THE RECORDS section start

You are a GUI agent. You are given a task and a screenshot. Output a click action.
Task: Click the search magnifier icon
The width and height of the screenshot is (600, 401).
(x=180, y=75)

THE RECORDS section end
THE RECORDS section start

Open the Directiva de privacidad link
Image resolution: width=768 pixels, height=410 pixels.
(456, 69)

THE RECORDS section end
THE RECORDS section start

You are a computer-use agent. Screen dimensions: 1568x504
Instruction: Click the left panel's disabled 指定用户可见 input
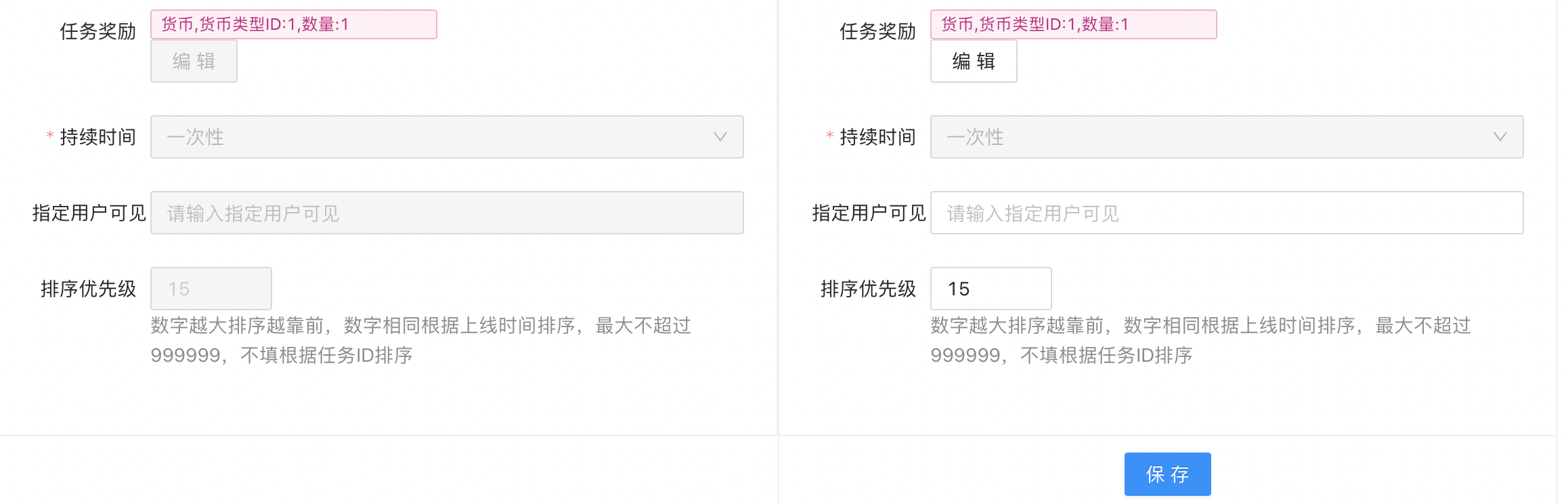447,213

THE RECORDS section end

* [REQUIREMENT] The lines to copy are those above that contain "agent".

* [RESULT BELOW]
You are a GUI agent. You are given a task and a screenshot. Output a click action.
You are a computer-use agent. Screen dimensions: 1568x504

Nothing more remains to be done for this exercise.